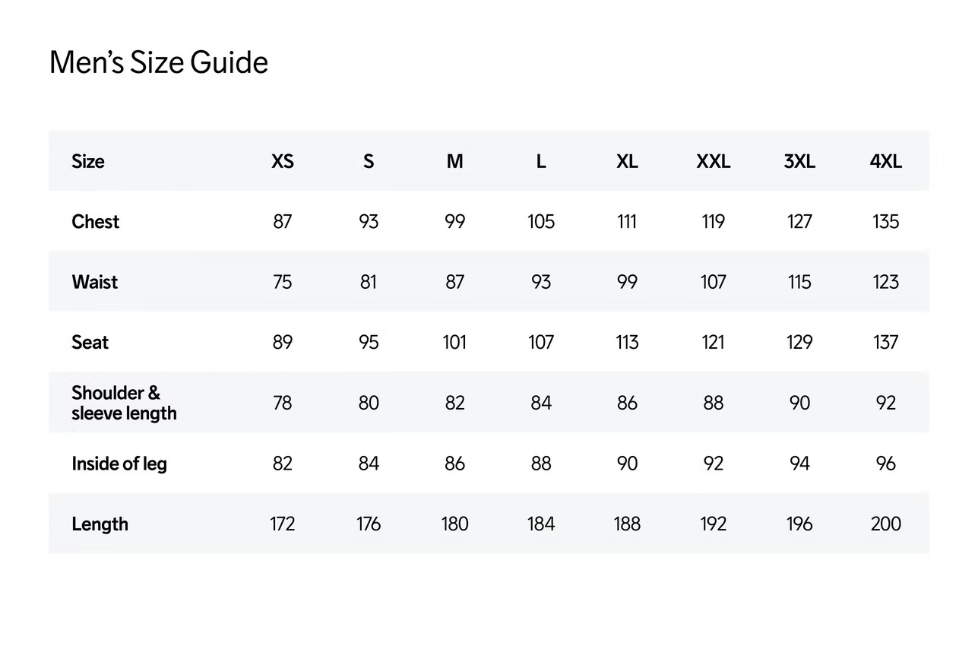Screen dimensions: 978x652
Task: Click seat value 101 for size M
Action: click(454, 343)
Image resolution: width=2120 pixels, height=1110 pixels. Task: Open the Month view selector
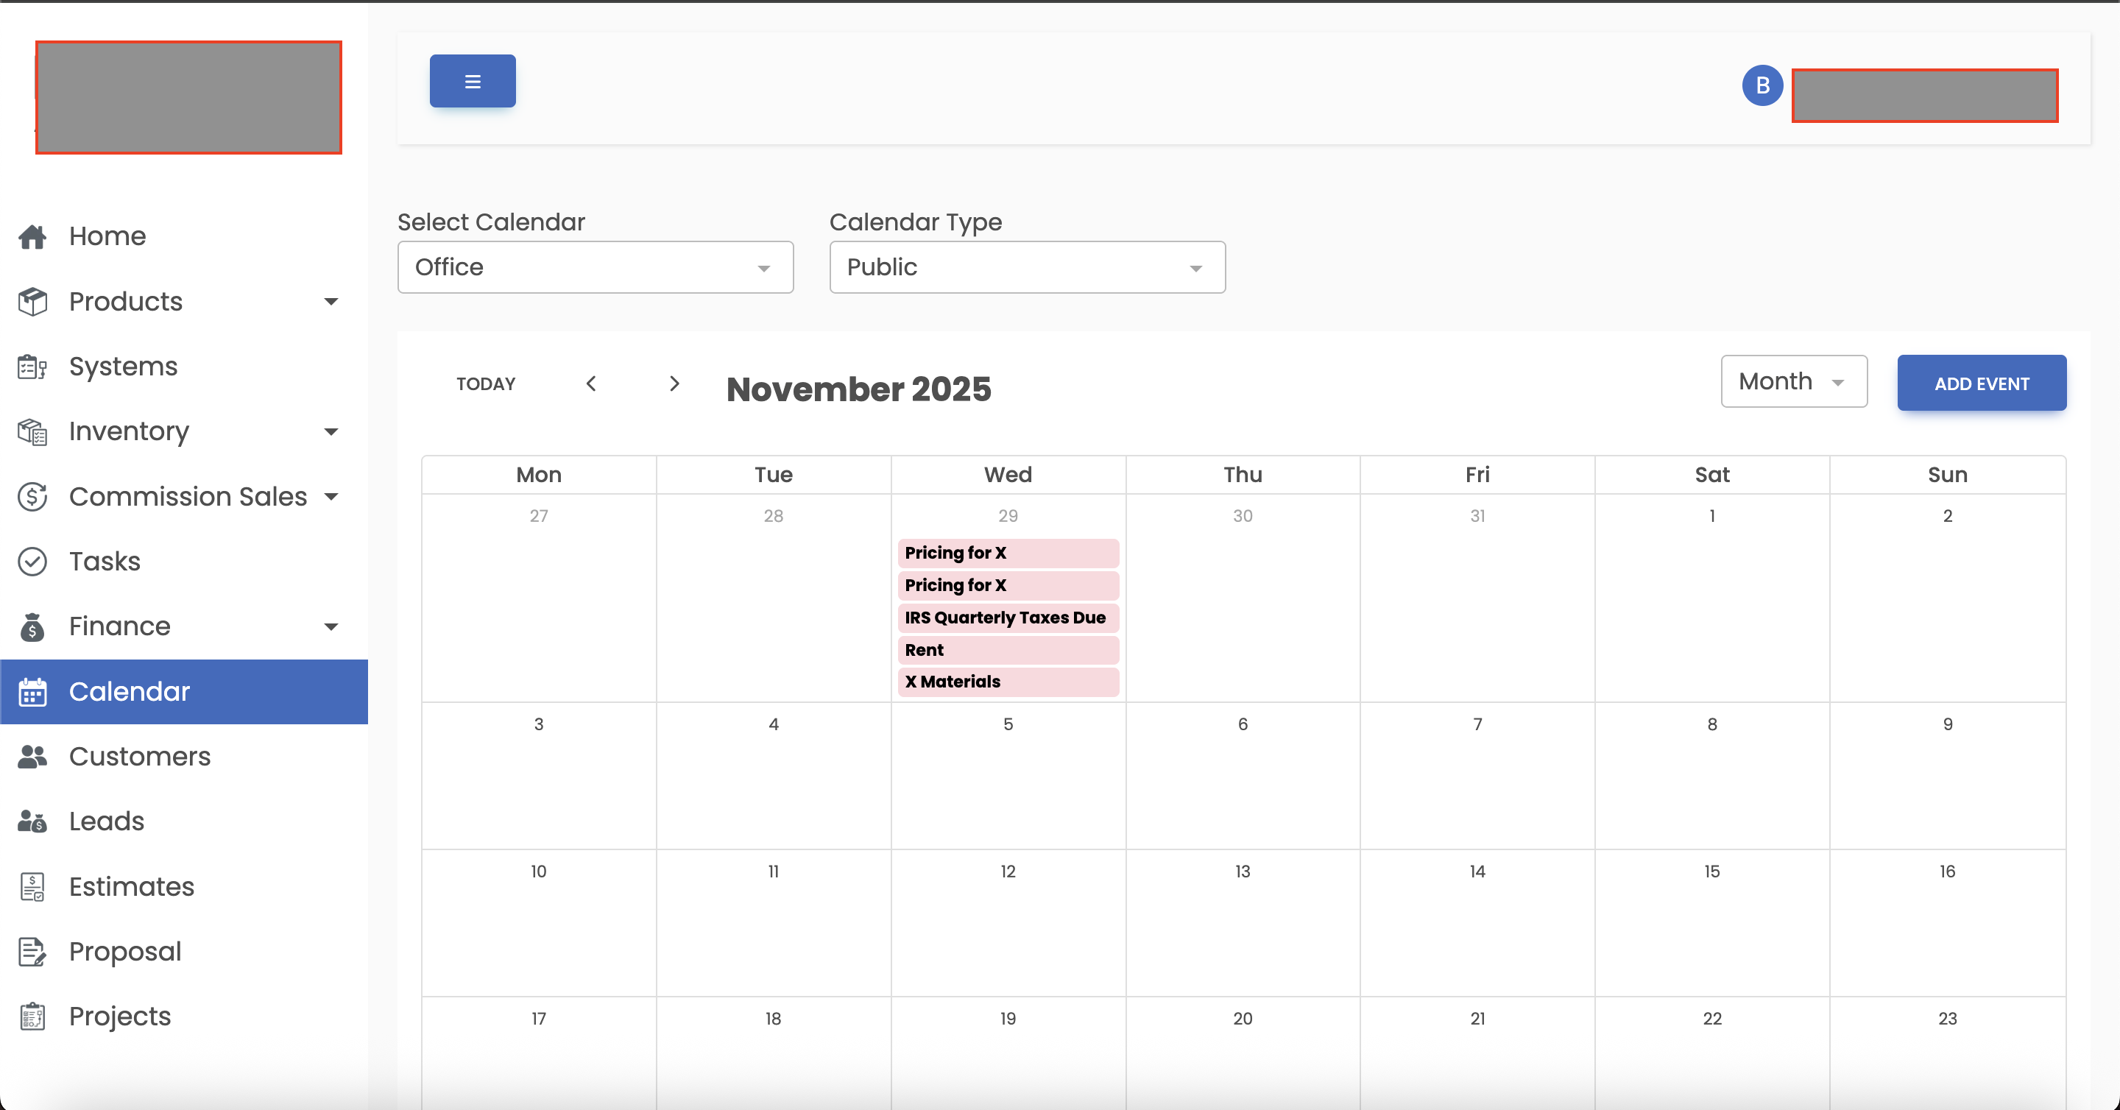1794,381
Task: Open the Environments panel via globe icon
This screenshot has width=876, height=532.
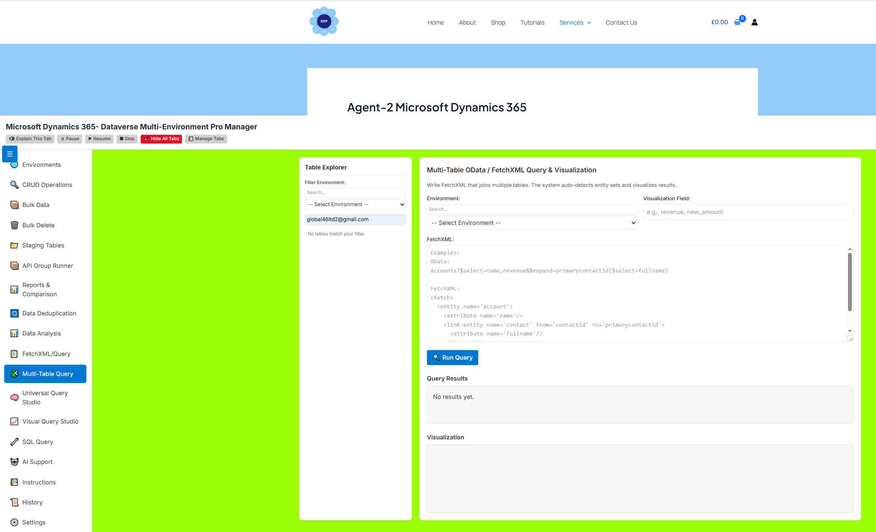Action: [14, 164]
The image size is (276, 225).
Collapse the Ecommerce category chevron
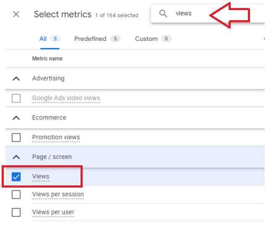[16, 118]
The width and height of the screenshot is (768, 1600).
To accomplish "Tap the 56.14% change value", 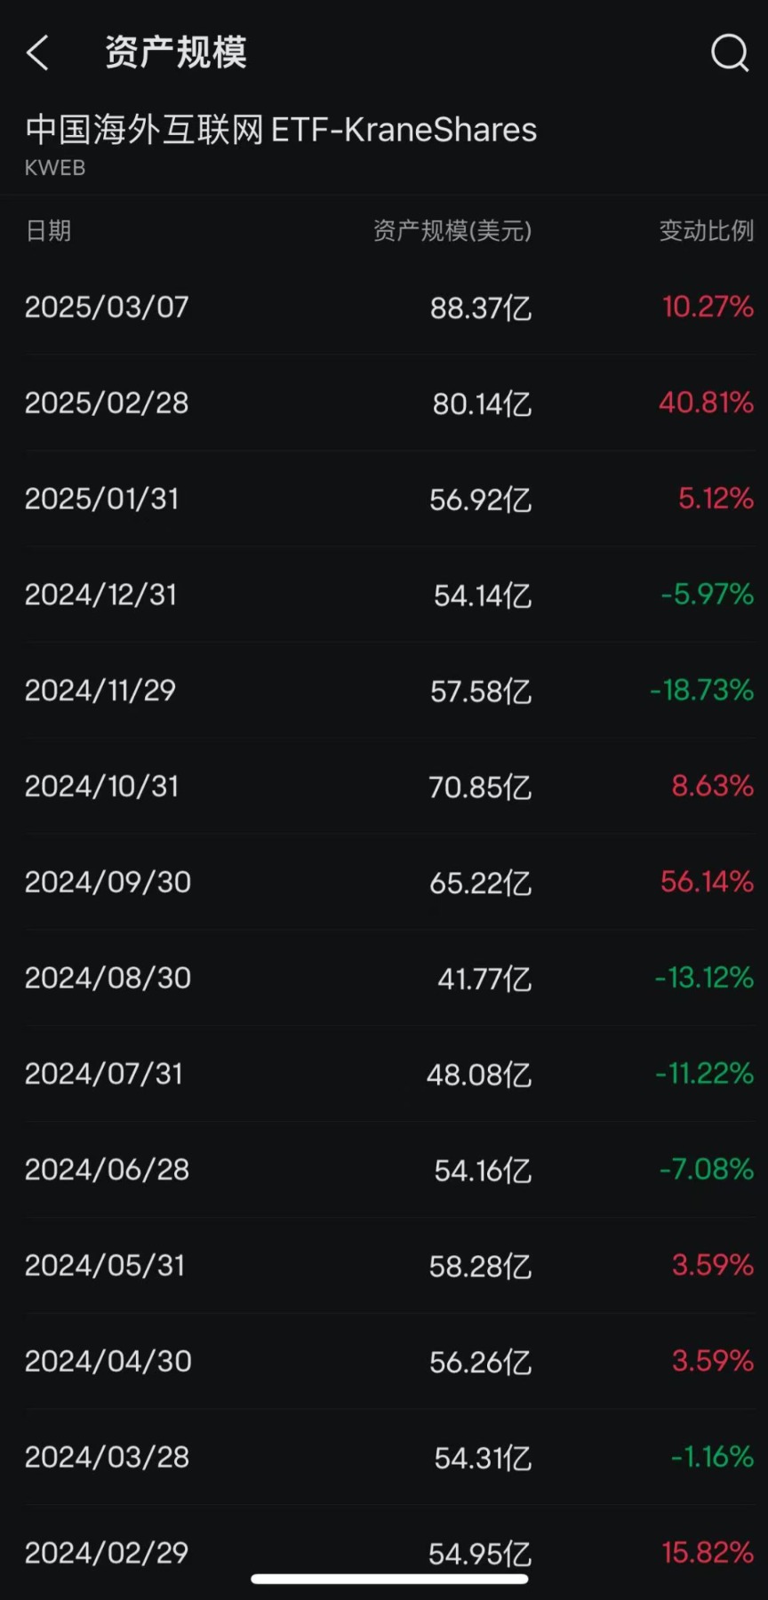I will click(x=707, y=882).
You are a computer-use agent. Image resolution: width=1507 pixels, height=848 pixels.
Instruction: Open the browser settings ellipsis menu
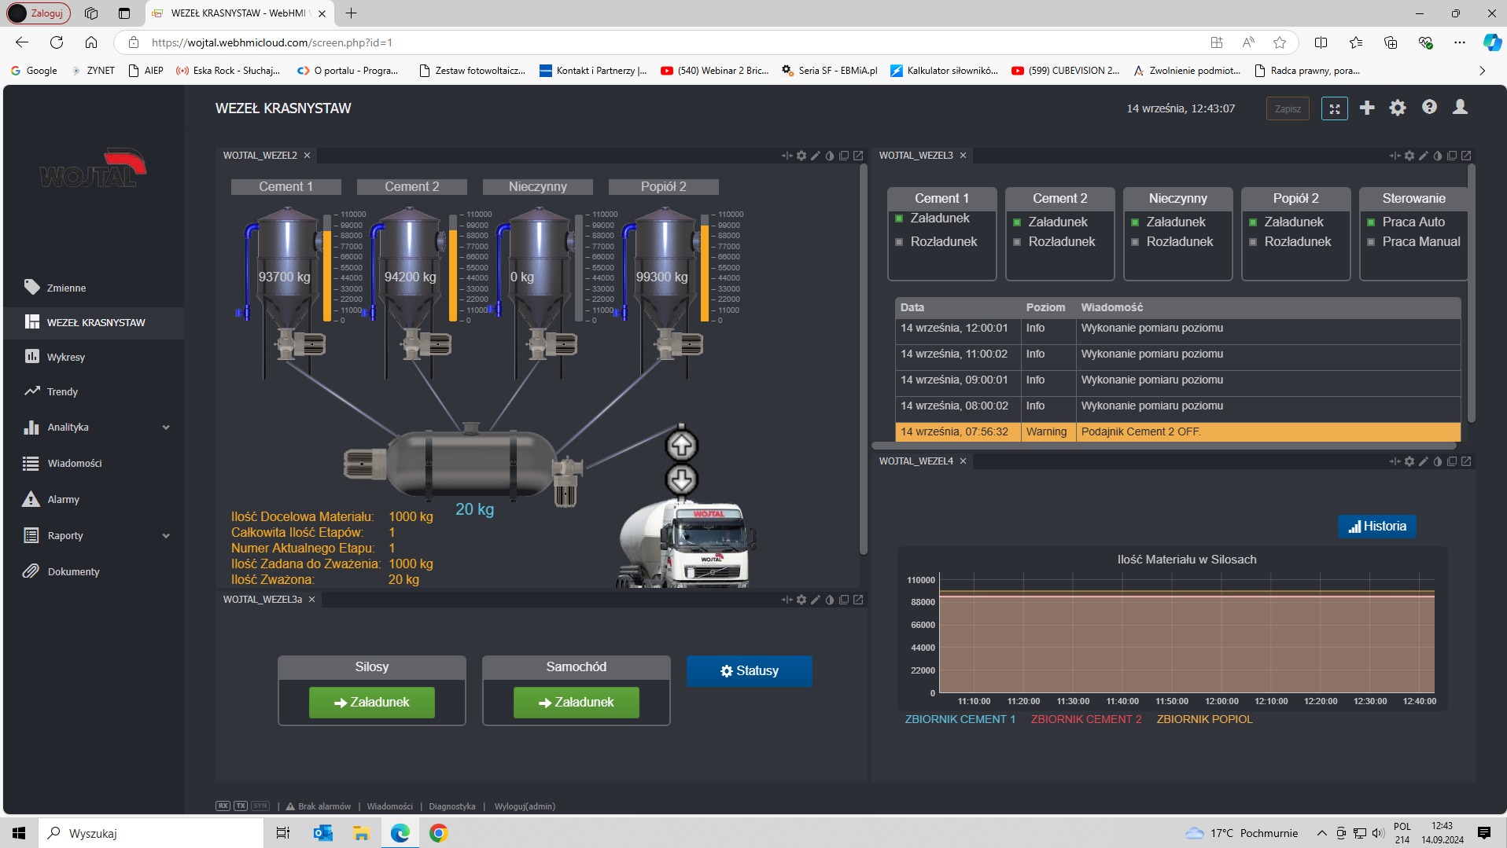tap(1459, 42)
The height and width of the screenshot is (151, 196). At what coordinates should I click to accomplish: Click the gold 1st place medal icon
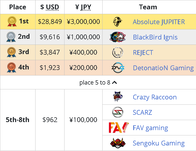pyautogui.click(x=12, y=22)
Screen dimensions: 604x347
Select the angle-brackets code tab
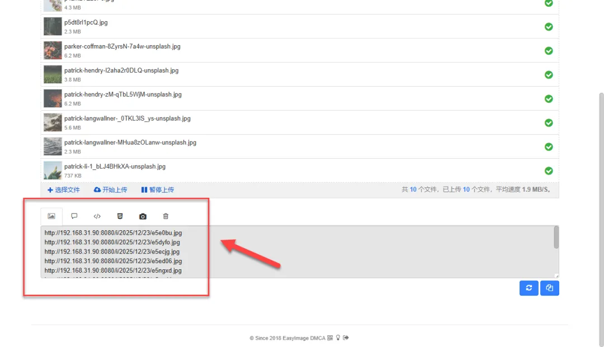click(x=97, y=216)
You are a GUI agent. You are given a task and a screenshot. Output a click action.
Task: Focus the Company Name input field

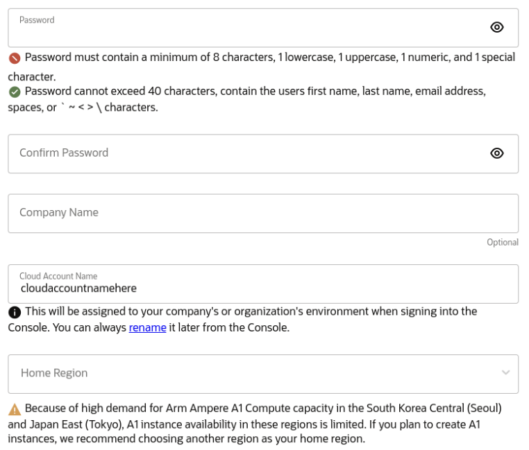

Required task: Can you rewrite the entries starting at the line that contains "You are a computer-use" and ending at the final line of the entries, swapping "agent" for "assistant" and leaving everything else unchanged? Omit the pictures from your answer.

Task response:
You are a computer-use assistant. Image resolution: width=1507 pixels, height=848 pixels.
Instruction: Open the browser settings ellipsis menu
tap(1459, 42)
The height and width of the screenshot is (151, 196). At what coordinates should I click to accomplish: Click the gold 1st place medal icon
pyautogui.click(x=12, y=22)
Screen dimensions: 604x347
Select the angle-brackets code tab
click(x=97, y=216)
You are a GUI assistant. You are given a task and a screenshot. Output a click action.
Task: Focus the Company Name input field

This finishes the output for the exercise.